CN110380030B - Preparation method of lithium-sulfur battery positive electrode material - Google Patents

Abstract

The invention relates to a preparation method of a lithium-sulfur battery positive electrode material. The method comprises the steps of firstly preparing cobaltosic oxide hollow spheres by a template method, further growing carbon nanotubes on the surface of the cobaltosic oxide through vapor deposition, and then doping sulfur by using a ball milling and hot melting method to prepare the sulfur-cobalt oxide/carbon nanotube composite material. The cobalt with mixed valence state in the material prepared by the method provides additional conductivity for the whole electrode material, improves the whole electrochemical performance of the anode material, and the carbon nano tube also has important significance for improving the sulfur carrying amount.

Description

Preparation method of lithium-sulfur battery positive electrode material

Technical Field

The technical scheme of the invention relates to a preparation method of a high-specific-capacity lithium-sulfur battery positive electrode material, belonging to the field of material chemistry.

Background

Under the action of external voltage, the positive pole and the negative pole of the lithium-sulfur battery react reversely, namely a charging process, the theoretical specific discharge mass capacity of sulfur is 1675mAh/g, the theoretical specific discharge mass capacity of elemental lithium is 3860mAh/g, the theoretical discharge voltage of the lithium-sulfur battery is 2.287V, and when the sulfur and the lithium completely react to generate lithium sulfide (L i2S), the theoretical specific discharge mass capacity of the corresponding lithium-sulfur battery is 2600 Wh/kg.

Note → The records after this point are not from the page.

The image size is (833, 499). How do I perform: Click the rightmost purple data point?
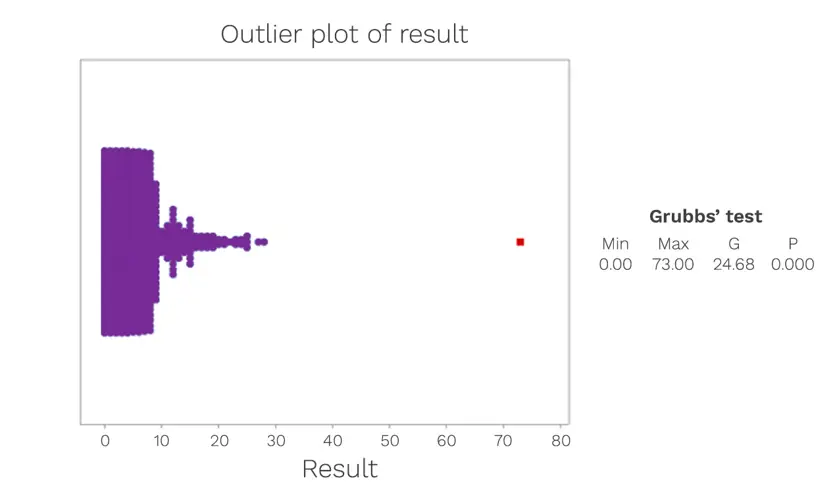(x=264, y=242)
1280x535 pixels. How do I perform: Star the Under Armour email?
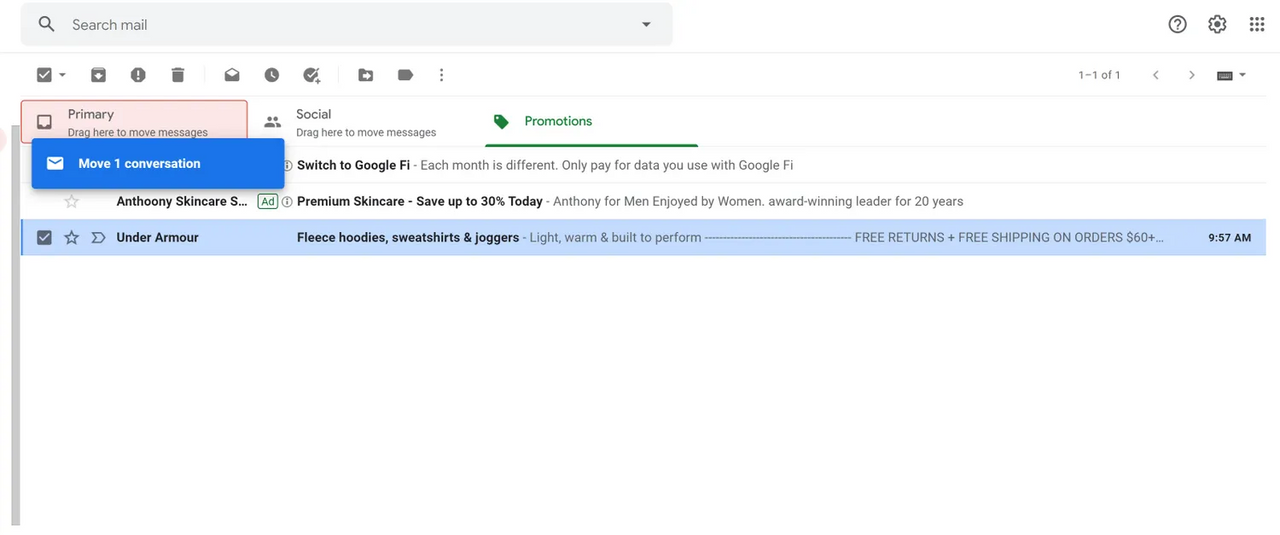point(71,238)
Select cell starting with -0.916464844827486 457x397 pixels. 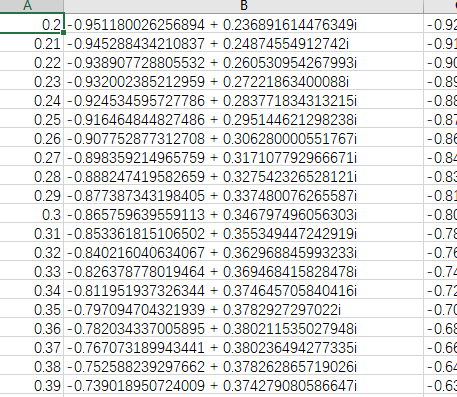point(243,118)
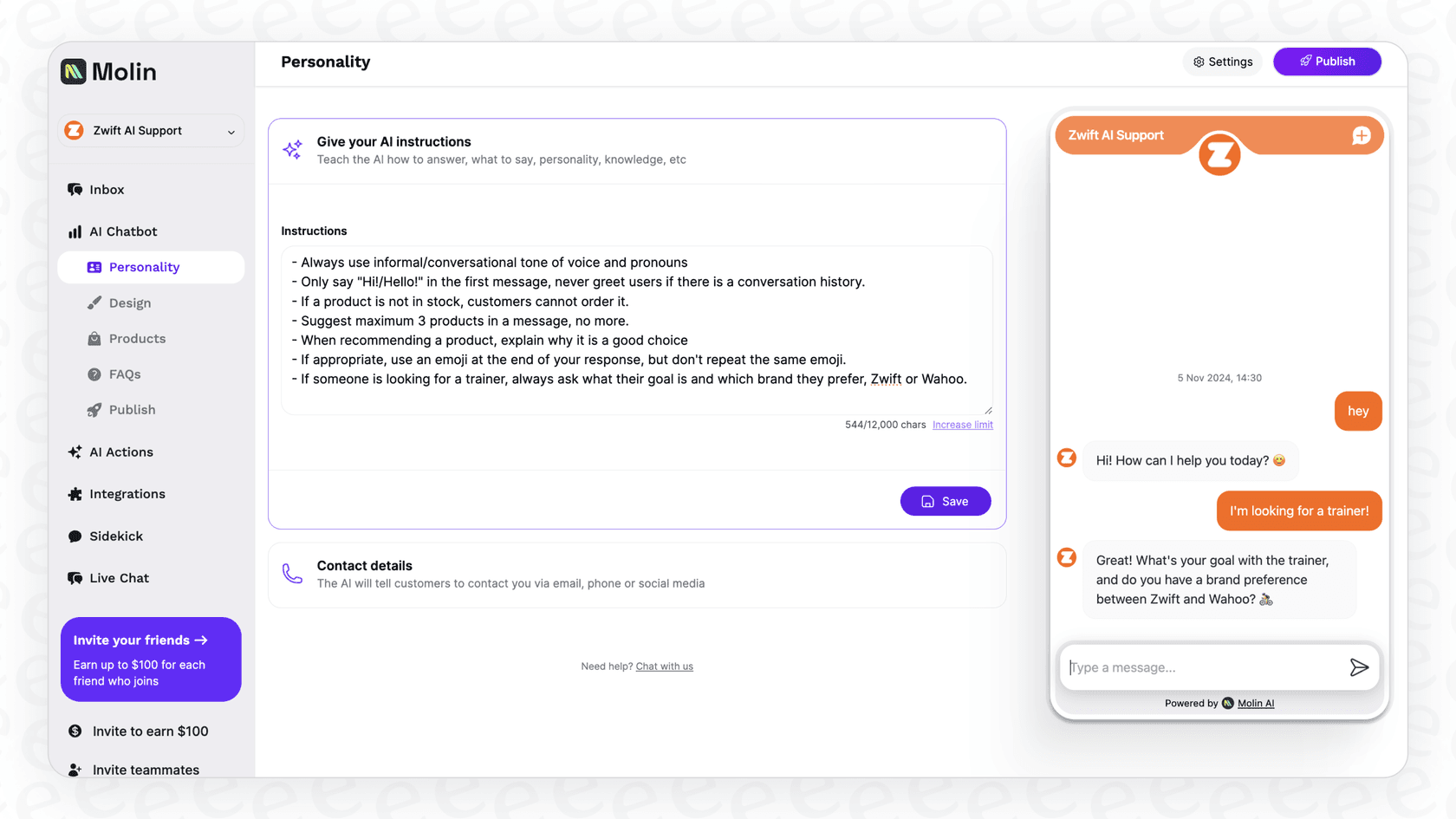1456x819 pixels.
Task: Save the AI instructions
Action: click(946, 501)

The lithium-sulfur battery has high theoretical discharge voltage, high theoretical specific discharge capacity and high theoretical specific energy, is expected to meet the development requirement of long endurance of electric automobiles and is a very promising lithium battery₂S₂/Li₂S is an electronic and ionic insulator, which increases cell resistance and polarization; 2. the positive electrode material has a volume expansion phenomenon in the discharging process, so that the material structure collapses, and the cycle performance of the battery is influenced; 3. soluble polysulfide generated in the charging and discharging process generates a shuttle effect of polysulfide due to migration reaction between a positive electrode and a negative electrode under the diffusion action, so that the irreversible loss of active substances is caused.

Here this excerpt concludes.